Booking.com runs around 27,000 experiments every year. According to Wikipedia, Google, Facebook, and Amazon each run more than 10,000 online controlled experiments annually.
Of course, these figures reflect activity across entire organizations, not individual teams. The right number of tests for your group depends heavily on your industry, your department’s role, and your goals.
Take two extremes:
- A marketing team running paid ads might test multiple ad creatives every week. They have high traffic, quick feedback loops, and low switching costs between variants.
- A product team, by contrast, might run a single checkout flow experiment for several weeks or even months, because user actions inside the product occur less often and changes carry a higher risk.
So how many experiments are enough?
Basically, Your Traffic Sets Your Ceiling
Your available traffic determines how many statistically reliable tests you can run. If your traffic is below a certain threshold (say ~80,000 monthly visitors), you might only be able to run about 15 meaningful tests per year without sacrificing accuracy.
As your traffic grows, so does your testing capacity. That’s how companies like Amazon and Booking.com can run thousands of experiments, they have the audience volume to support it.
Generally speaking, each test should be just enough traffic to get a statistically significant result for your minimum detectable effect, so if you want to run more tests, you need to increase the potential impact of the change.
When You Can Only Run a Few Tests a Year…
If you only get a few chances to run A/B tests each year, every single one has to count.
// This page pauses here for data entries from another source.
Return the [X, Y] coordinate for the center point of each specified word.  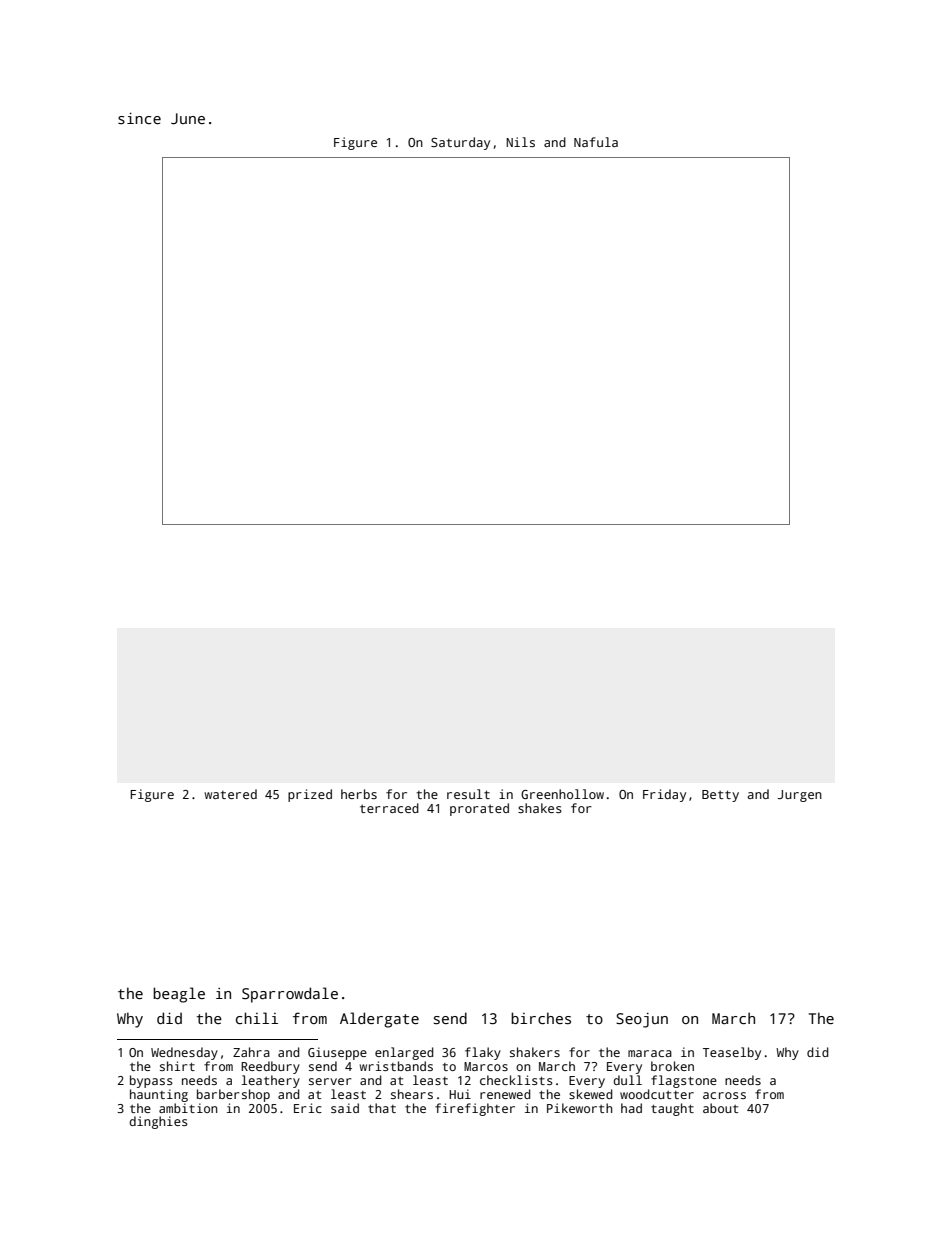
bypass [151, 1081]
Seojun [642, 1020]
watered [231, 794]
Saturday [460, 143]
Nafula [596, 142]
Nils [520, 142]
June [188, 118]
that [382, 1108]
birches [541, 1018]
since [139, 118]
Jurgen [800, 796]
Sure, you want to run a test when the value of what you’ll learn is worth the cost, but moving slowly means you’re not learning what to do next, and that delay can set you back even more.
And cost isn’t just the hours your team spends setting up and digging through results. It’s also the ideas you can’t try while you’re tied up with one test, and the sales you risk losing if your new idea flops while it’s running.
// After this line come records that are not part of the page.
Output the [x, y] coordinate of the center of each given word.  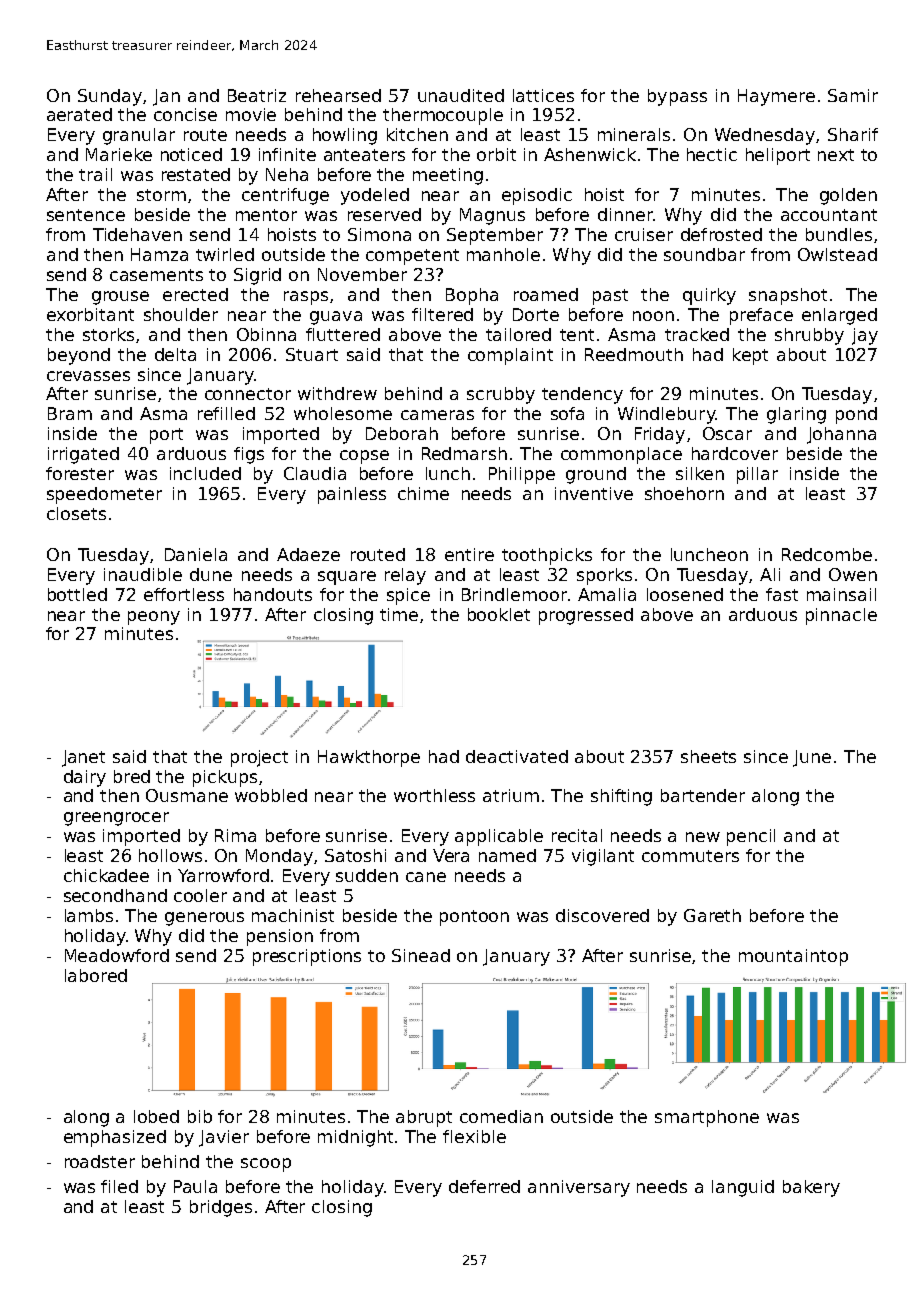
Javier [224, 1138]
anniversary [579, 1188]
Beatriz [257, 95]
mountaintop [793, 957]
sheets [708, 756]
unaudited [461, 95]
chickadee [106, 875]
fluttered [343, 334]
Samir [853, 95]
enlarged [839, 316]
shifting [621, 797]
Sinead [421, 955]
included [205, 473]
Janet [83, 758]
So… how do you move faster when you only get a few shots at testing and you want your next call to be a winner?
One approach is to shave down the time you spend waiting on results so you can squeeze in an extra test or two. The best way to do this is to run tests on more impactful changes where you can try a high MDE. The drawback of this is that if the changes aren’t moving the needle, you're more likely to get an inconclusive result.
One trick to help ease this downside is to borrow what competitors have already learned. Not by copying their stuff word-for-word, that’s lazy and rarely fits your audience anyway, but by treating their experiments as free research. They’re paying for the traffic and running the tests; you’re just watching, figuring out what’s working, and reshaping the idea to fit your product, brand, and customers. It’s like getting bonus test slots without actually running them yourself.
Conclusion
There's no optimal number of tests you should run per year. It depends on your traffic, your goals, and your team's capacity. But the more you test, the more you learn, and the more you can grow.
Countless product teams are chasing the big wins they see from industry leaders, but the truth is those wins are built on years of disciplined experimentation, not one-off sparks of genius. The companies you admire have spent years learning the subtle art of running enough reliable tests to separate real signals from noise.
You already have the ability to run experiments as rigorously as the giants. You just need to respect your traffic limits, plan your tests strategically, and commit to the practice.